Control of Cell Growth
- Cells in multicellular organisms communicate via chemical signals.
- Hormones act over long distances.
- Local mediators are secreted into the local environment (paracrine/autocrine).
- Some cells communicate directly through cell-to-cell contact.
Cell Signaling Pathways
- Extracellular signaling molecules bind to receptors to stimulate cells.
- Each receptor recognizes a specific protein (ligand).
- Receptors convert signals from one form to another.
Signaling Molecules
- Hormones, such as insulin and cortisol, are signaling molecules.
- Local mediators, including EGF, PDGF, FGF, TGFβ, cytokines (e.g., interferons, TNF), are also signaling molecules.
Receptors
- Two main receptor types are important in cell growth: G-protein-linked receptors and enzyme-linked receptors.

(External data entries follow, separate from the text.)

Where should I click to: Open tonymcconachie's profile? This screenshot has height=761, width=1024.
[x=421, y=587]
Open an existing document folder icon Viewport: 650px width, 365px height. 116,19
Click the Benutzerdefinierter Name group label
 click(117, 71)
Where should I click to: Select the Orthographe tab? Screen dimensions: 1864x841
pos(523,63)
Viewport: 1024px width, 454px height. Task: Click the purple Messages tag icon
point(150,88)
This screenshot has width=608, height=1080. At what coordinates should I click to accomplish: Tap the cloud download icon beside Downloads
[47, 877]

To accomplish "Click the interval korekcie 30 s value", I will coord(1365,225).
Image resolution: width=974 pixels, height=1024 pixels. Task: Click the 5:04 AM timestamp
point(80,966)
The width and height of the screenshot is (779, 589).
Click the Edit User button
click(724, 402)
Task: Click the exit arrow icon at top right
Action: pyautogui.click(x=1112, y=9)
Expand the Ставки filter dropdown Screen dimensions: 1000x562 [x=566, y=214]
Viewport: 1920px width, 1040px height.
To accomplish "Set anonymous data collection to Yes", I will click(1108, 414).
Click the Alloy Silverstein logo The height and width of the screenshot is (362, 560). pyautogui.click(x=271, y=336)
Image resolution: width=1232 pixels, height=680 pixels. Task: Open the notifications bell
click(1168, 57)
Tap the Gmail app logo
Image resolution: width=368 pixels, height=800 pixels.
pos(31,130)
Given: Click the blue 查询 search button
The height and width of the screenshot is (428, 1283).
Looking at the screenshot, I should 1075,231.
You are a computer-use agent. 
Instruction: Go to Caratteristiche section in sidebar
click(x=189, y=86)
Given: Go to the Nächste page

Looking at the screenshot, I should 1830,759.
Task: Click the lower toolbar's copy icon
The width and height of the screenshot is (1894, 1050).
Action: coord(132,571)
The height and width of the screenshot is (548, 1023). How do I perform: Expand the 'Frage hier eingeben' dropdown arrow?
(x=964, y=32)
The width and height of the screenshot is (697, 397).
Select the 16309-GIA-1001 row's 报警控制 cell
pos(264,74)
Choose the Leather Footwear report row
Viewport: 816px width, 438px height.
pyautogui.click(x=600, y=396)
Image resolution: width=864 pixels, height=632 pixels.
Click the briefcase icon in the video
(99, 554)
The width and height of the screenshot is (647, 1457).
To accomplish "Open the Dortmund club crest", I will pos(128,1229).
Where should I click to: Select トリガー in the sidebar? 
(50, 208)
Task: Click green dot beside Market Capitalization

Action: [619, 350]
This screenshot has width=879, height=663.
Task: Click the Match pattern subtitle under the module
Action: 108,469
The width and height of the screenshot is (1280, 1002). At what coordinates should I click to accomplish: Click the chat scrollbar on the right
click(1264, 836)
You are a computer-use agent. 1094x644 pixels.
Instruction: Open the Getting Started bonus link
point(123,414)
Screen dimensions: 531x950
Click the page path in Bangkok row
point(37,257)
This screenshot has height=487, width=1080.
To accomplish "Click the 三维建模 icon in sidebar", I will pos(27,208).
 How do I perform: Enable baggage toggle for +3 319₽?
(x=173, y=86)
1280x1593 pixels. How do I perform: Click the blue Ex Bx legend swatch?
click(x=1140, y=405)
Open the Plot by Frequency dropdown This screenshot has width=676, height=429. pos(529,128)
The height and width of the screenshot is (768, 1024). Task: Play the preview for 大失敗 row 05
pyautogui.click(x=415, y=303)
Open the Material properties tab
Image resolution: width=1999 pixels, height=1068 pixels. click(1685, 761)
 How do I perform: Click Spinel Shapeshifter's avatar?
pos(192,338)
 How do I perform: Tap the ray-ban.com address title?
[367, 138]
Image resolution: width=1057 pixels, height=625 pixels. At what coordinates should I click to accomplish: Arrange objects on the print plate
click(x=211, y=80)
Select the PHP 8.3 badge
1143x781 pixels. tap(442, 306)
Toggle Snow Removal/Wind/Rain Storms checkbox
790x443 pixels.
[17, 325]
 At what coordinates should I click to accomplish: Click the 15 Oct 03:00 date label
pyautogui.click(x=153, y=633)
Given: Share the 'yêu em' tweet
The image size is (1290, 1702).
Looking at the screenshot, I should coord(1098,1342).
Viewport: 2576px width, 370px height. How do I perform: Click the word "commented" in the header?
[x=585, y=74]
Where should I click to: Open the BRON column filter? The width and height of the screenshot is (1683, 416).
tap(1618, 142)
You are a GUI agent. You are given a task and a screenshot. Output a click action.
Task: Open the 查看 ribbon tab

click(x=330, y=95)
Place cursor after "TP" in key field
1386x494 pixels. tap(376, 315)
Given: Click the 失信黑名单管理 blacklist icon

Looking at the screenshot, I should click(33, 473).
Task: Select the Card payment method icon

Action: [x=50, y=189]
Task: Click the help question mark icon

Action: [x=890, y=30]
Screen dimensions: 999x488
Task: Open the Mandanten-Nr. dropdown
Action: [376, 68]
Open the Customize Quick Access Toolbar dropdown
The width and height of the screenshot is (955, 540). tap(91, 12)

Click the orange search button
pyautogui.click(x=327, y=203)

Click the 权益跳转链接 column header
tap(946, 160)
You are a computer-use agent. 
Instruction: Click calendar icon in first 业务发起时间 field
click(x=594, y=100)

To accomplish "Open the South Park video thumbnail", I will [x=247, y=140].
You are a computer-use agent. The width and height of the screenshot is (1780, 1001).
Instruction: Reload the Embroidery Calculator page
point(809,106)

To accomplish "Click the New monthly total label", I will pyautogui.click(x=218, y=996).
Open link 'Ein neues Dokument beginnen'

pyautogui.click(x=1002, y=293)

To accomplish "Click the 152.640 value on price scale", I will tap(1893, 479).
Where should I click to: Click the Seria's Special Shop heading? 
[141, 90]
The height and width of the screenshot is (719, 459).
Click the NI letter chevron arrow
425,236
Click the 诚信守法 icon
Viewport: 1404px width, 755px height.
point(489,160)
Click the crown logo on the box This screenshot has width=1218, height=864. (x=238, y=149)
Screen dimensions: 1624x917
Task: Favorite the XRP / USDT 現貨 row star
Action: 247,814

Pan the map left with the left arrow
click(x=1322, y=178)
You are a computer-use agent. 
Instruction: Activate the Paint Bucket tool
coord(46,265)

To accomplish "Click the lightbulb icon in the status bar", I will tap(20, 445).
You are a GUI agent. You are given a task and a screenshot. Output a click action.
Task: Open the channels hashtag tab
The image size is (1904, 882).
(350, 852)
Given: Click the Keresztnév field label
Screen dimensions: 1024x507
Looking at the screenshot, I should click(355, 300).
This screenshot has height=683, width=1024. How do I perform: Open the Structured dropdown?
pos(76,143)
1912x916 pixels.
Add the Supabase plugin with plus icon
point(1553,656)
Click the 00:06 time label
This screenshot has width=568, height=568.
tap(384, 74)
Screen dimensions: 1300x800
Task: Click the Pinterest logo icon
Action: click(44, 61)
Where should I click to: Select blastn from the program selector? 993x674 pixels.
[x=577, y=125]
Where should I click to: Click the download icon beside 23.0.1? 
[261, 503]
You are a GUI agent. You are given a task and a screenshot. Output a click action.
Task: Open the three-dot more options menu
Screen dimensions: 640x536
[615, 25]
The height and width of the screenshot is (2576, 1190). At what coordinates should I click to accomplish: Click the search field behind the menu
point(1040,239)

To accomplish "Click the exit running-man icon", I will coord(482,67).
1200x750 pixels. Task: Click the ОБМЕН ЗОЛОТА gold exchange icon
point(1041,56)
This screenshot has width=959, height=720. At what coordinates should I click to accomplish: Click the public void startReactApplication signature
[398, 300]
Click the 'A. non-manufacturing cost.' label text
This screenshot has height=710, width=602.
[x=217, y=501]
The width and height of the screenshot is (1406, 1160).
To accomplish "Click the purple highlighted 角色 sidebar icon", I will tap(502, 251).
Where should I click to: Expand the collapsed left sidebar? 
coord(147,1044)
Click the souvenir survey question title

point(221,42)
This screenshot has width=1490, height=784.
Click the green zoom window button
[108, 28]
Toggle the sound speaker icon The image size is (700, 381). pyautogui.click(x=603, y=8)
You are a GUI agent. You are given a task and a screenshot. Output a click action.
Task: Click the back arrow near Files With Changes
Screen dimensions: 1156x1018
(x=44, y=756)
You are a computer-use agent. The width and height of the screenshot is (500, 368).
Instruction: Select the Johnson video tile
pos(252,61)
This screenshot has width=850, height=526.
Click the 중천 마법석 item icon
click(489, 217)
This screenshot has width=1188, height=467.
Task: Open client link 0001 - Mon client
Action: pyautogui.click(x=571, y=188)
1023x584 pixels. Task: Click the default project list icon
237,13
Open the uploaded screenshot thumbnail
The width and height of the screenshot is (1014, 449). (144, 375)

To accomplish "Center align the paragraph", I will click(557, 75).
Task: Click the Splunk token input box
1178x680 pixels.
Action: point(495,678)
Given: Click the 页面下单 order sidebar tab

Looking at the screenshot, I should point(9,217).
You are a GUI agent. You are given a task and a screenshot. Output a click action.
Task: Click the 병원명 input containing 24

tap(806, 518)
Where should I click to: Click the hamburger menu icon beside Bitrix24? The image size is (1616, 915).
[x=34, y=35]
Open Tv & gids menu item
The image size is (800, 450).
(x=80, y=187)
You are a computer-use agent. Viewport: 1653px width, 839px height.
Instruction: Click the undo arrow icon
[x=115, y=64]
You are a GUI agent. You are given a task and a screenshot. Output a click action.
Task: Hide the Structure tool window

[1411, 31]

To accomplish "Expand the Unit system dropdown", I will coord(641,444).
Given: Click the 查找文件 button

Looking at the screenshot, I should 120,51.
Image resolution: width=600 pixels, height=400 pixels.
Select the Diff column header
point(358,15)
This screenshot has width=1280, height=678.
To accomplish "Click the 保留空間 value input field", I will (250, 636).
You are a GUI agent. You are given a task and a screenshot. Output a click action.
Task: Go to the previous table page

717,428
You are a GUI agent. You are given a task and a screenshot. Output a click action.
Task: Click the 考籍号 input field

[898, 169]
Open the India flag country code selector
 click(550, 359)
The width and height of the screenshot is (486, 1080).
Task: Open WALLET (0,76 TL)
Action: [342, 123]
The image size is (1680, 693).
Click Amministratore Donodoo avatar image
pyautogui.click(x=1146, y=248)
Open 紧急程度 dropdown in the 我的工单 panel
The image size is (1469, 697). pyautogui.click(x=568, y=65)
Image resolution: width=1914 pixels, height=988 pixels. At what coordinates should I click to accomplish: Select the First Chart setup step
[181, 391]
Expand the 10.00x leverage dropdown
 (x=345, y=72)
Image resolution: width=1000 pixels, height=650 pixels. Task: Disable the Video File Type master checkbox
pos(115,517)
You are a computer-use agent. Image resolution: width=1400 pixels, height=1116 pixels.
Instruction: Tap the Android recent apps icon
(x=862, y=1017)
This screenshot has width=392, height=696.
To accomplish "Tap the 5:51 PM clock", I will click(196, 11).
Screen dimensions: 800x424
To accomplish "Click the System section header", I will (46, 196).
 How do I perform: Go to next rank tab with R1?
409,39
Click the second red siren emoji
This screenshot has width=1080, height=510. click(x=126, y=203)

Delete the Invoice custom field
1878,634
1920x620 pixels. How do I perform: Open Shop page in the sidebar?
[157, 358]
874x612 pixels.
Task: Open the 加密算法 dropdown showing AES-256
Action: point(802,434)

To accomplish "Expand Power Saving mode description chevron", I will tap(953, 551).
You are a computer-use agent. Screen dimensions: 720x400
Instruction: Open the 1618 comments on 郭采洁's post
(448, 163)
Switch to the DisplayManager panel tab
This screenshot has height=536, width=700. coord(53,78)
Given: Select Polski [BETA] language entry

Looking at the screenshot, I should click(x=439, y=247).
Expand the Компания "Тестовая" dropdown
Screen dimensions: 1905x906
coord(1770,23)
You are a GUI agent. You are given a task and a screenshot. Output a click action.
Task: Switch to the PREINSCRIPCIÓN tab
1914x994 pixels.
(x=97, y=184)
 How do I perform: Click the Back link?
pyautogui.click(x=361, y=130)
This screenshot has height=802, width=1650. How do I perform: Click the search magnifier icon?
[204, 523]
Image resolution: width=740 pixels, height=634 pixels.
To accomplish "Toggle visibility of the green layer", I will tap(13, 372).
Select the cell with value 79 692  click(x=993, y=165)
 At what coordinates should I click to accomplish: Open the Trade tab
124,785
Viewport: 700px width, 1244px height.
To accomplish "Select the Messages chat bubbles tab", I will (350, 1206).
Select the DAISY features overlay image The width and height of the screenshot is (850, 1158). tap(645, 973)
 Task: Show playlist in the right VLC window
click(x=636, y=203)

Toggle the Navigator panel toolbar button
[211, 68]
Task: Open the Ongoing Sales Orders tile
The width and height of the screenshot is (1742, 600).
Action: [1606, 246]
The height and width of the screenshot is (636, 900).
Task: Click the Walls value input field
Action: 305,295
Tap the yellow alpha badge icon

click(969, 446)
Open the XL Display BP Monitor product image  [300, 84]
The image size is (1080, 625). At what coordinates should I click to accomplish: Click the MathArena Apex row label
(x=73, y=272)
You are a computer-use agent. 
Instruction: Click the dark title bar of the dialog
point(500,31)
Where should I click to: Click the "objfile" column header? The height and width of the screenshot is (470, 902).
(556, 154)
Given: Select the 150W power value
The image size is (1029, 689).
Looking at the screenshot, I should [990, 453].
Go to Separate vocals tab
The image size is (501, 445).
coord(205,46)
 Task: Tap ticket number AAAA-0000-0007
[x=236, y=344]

G-protein-linked Receptors
- These receptors activate GTP-binding proteins (G-proteins).
- G-proteins act as molecular switches, turning on for brief periods while bound to GTP.
- They switch off by hydrolyzing GTP to GDP.
Enzyme-Linked Receptors
- These receptors possess intracellular domains with enzyme functions, often receptor tyrosine-kinases.
- Activated by growth factors, playing crucial roles in cell proliferation.
- Some activate a small GTP-binding protein, Ras (important in cancer).
The Cell Cycle
- The eukaryotic cell cycle involves distinct phases, most dramatically nuclear (mitosis) and cytoplasmic (cytokinesis) division, labeled M phase.
- The rest, interphase, appears uneventful; but within it, DNA replicates, genes are transcribed, and proteins are synthesized for cell growth.
- The restriction (R) point, towards the end of G1, is a vital checkpoint.
- Progression past the R point is governed by phosphorylation of retinoblastoma protein (Rb).
Cell Populations (Labile, Stable, Permanent)
- Labile: Stem cells actively divide to replace lost cells (e.g., epithelial, hematopoietic).
- Stable: Cells resting in G0 but can rapidly proliferate when needed, including hepatocytes and fibroblasts.
- Permanent: Cells (e.g., neurons, cardiac myocytes) unable to effectively divide in response to cell loss.
Growth and Differentiation Responses
- Hyperplasia: Increase in cell numbers above normal in tissues or organs.
- Hypertrophy: Increase in cell size, leading to larger tissue or organs.
- Atrophy: Decrease in cell size and organ size due to loss of cell substance.
- Metaplasia: Reversible change of one differentiated cell type to another.
Hyperplasia: Causes
- Can only occur in labile or stable cell populations.
- May arise from physiological (e.g., hormonal) or pathological (e.g., excessive hormone/growth factor stimulation) factors.
- Physiological: hormonal effects during puberty/pregnancy; compensatory growth after tissue loss.
- Pathological: excessive hormones/growth factors, often associated with cancer risk (e.g., prostate, endometrium).
Hypertrophy: Causes
- Occurs usually in permanent cells.
- Due to synthesis of more cellular structural components.
- Results from physiological (e.g., hormonal stretching of uterus) or pathological (e.g., increased workload on heart) stimuli.
Atrophy: Causes
- Reduced workload, immobilization, loss of innervation, reduced blood supply, inadequate nutrition, loss of endocrine stimulation, and aging.
Metaplasia: Causes
- Adaptive response to certain stimuli.
- New cell type better suited to the stimulus; may later, though, develop into cancer.
- Often occurs in response to chronic irritation or injury.
- Example: squamous metaplasia in the respiratory system of smokers.
Metaplasia: Types
- Squamous metaplasia in the respiratory system of smokers.
Additional Cellular Processes
- Aplasia: Complete failure of tissue or organ development.
- Hypoplasia: Incomplete development of tissue or organ.
- Dysplasia: Abnormal maturation of cells within a tissue.